---- GIVEN PASSAGE

Splunk Lab

This project lets you stand up a Splunk instance in Docker on a quick and dirty basis.

But what is Splunk? Splunk is a platform for big data collection and analytics. You feed your events from syslog, webserver logs, or application logs into Splunk, and can use queries to extract meaningful insights from that data.

Quick Start!

Paste either of these on the command line:

bash <(curl -s https://raw.githubusercontent.com/dmuth/splunk-lab/master/go.sh)

bash <(curl -Ls https://bit.ly/splunklab)

...and the script will print up what directory it will ingest logs from, your password, etc. Follow the on-screen instructions for setting environment variables and you'll be up and running in no time! Whatever logs you had sitting in your logs/ directory will be searchable in Splunk with the search index=main.

If you want to see neat things you can do in Splunk Lab, check out the Cookbook section.

--------
---- DATA SUPPLIED

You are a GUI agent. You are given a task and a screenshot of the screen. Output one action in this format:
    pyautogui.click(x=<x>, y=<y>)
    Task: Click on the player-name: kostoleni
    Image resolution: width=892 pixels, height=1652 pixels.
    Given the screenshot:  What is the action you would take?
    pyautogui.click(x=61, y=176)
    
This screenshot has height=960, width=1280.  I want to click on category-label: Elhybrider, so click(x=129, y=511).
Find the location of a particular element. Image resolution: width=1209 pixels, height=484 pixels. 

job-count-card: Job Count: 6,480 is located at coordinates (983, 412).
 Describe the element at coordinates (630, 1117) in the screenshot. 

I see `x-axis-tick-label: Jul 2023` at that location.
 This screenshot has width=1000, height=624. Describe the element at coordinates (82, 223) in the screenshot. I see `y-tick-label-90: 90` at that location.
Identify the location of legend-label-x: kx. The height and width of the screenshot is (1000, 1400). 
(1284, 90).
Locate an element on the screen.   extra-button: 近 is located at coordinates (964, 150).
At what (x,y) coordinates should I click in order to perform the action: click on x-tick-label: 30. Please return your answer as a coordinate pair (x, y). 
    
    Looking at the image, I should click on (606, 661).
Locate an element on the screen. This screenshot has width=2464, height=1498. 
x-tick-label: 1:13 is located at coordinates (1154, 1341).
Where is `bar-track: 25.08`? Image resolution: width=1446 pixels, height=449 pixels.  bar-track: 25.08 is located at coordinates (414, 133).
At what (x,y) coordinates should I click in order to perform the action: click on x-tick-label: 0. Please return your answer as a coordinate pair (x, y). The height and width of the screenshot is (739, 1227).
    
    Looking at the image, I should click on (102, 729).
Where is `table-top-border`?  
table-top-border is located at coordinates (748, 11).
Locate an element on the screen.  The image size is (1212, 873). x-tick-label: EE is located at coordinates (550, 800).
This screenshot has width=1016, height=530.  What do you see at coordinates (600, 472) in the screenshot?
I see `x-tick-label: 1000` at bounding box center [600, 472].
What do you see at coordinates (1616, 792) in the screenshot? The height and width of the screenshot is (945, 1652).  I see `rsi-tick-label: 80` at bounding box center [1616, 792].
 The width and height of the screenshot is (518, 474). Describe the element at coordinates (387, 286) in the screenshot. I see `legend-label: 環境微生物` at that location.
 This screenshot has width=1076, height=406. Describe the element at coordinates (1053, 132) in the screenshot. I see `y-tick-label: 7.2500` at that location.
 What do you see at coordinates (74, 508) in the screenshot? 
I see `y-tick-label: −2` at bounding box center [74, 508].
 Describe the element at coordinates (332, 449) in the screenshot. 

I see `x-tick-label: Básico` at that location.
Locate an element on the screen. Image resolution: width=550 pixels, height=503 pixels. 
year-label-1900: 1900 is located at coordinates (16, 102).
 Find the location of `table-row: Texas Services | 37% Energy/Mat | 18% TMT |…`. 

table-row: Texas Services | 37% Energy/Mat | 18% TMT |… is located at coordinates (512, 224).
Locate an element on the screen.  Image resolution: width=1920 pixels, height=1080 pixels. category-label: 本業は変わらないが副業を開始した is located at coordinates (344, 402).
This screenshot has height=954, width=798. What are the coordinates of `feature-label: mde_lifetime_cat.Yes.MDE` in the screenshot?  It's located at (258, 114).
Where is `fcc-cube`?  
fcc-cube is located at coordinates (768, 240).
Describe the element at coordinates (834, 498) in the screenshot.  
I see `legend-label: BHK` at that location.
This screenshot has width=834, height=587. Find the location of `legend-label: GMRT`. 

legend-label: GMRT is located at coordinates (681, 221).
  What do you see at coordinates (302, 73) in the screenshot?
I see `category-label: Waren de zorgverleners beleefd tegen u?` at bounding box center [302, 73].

--------

Copy the Splunk Lab page starting at "But what is" and ending at "<(curl -Ls https://bit.ly/splunklab)", substituting "toolkit" for "platform".

OUTPUT OF THE TASK:
But what is Splunk? Splunk is a toolkit for big data collection and analytics. You feed your events from syslog, webserver logs, or application logs into Splunk, and can use queries to extract meaningful insights from that data.

Quick Start!

Paste either of these on the command line:

bash <(curl -s https://raw.githubusercontent.com/dmuth/splunk-lab/master/go.sh)

bash <(curl -Ls https://bit.ly/splunklab)